§ **WHAT IS NEEDED**
Copy out, exactly, the first line of the entries below and every line after it through the one containing "The image size is (463, 476).".

--

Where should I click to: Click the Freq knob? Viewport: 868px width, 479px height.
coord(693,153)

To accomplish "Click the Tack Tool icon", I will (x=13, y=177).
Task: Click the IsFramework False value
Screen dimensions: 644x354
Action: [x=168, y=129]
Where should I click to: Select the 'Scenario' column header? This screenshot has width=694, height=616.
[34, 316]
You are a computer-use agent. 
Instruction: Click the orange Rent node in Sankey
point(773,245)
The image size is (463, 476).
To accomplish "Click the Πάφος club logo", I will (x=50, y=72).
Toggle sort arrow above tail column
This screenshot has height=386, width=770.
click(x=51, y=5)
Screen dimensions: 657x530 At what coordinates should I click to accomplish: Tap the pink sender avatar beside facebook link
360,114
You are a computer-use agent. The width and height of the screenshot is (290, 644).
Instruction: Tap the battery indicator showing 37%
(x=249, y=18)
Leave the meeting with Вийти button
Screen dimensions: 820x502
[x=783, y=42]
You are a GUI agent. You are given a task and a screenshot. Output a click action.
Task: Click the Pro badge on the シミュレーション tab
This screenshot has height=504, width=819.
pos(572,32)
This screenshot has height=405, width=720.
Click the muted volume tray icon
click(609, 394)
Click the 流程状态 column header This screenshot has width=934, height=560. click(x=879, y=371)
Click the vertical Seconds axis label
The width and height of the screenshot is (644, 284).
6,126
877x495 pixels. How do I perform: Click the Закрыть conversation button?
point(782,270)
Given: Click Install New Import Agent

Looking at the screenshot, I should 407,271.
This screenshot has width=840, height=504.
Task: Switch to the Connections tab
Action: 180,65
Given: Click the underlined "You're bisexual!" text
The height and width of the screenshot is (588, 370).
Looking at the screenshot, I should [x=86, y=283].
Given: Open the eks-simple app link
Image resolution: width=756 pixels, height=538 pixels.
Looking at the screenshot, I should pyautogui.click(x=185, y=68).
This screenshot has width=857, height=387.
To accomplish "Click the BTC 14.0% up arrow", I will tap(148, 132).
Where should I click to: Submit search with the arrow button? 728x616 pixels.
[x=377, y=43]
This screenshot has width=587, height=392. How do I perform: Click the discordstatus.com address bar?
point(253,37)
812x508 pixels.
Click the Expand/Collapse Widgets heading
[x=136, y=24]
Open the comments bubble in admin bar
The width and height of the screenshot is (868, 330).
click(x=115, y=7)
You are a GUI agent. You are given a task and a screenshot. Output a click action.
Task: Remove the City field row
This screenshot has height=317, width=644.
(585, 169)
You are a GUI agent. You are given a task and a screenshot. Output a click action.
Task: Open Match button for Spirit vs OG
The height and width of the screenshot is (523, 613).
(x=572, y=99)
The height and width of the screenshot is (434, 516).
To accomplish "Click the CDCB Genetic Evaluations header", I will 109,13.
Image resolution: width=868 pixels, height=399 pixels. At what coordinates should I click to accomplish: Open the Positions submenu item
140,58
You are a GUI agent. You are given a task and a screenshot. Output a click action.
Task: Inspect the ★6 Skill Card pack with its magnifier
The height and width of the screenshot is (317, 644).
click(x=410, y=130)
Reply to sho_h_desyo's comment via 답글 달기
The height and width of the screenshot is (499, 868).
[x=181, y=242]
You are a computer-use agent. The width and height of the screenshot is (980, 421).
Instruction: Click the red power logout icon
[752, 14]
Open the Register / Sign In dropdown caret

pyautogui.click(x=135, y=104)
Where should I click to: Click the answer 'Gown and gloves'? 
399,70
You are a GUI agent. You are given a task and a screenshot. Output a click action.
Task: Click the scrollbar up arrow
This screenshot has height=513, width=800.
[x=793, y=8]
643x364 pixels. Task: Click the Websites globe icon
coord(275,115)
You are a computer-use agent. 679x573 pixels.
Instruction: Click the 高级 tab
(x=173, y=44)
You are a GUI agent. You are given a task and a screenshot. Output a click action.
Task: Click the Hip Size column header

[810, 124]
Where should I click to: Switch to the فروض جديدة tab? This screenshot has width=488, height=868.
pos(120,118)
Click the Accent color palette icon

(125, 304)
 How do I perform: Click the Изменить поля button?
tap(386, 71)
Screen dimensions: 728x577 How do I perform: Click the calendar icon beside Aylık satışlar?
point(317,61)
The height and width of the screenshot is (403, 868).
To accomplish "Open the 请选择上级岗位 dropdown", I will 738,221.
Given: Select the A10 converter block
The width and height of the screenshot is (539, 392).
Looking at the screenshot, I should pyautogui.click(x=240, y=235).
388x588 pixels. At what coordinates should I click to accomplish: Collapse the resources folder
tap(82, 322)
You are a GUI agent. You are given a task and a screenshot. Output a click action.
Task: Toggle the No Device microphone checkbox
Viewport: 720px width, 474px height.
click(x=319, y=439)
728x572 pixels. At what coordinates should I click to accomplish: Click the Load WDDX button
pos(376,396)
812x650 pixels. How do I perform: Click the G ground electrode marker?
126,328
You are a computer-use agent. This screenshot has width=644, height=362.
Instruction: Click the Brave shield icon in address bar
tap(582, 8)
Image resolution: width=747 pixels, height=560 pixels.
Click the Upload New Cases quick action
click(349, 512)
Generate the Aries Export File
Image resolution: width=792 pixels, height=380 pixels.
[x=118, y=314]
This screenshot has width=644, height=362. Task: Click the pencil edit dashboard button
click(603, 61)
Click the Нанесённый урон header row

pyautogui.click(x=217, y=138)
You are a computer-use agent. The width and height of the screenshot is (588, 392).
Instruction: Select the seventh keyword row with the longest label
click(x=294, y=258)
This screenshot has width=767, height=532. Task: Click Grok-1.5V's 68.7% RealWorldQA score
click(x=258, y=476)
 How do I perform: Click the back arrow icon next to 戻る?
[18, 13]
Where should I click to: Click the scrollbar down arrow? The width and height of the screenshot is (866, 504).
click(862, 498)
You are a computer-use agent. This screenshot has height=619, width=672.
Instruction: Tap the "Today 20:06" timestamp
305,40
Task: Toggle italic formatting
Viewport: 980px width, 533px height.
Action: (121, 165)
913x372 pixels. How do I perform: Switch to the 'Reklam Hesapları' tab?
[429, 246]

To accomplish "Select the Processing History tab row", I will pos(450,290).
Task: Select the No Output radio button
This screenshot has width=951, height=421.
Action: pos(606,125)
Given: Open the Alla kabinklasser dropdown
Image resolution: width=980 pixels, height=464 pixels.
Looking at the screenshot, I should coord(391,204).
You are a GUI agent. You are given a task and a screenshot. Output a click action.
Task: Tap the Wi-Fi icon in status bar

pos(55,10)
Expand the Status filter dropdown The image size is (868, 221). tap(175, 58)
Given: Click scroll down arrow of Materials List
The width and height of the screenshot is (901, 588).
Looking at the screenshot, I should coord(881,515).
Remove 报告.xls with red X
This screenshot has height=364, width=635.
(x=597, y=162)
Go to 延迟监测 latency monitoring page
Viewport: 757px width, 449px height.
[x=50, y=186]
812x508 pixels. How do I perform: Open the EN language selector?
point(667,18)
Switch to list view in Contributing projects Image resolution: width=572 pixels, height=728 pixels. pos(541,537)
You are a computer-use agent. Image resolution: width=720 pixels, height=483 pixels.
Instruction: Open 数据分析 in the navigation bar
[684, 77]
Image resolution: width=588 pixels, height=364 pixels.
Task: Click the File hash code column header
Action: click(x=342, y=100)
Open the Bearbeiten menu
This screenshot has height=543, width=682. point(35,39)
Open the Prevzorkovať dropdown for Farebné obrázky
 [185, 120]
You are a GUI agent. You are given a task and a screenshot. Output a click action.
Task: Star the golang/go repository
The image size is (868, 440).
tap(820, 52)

--

§ **WORKED SOLUTION**
Where should I click to: Click the Freq knob? Viewport: 868px width, 479px height.
coord(693,153)

To accomplish "Click the Tack Tool icon", I will (x=13, y=177).
Task: Click the IsFramework False value
Screen dimensions: 644x354
Action: [x=168, y=129]
Where should I click to: Select the 'Scenario' column header? This screenshot has width=694, height=616.
[34, 316]
You are a computer-use agent. 
Instruction: Click the orange Rent node in Sankey
point(773,245)
The image size is (463, 476).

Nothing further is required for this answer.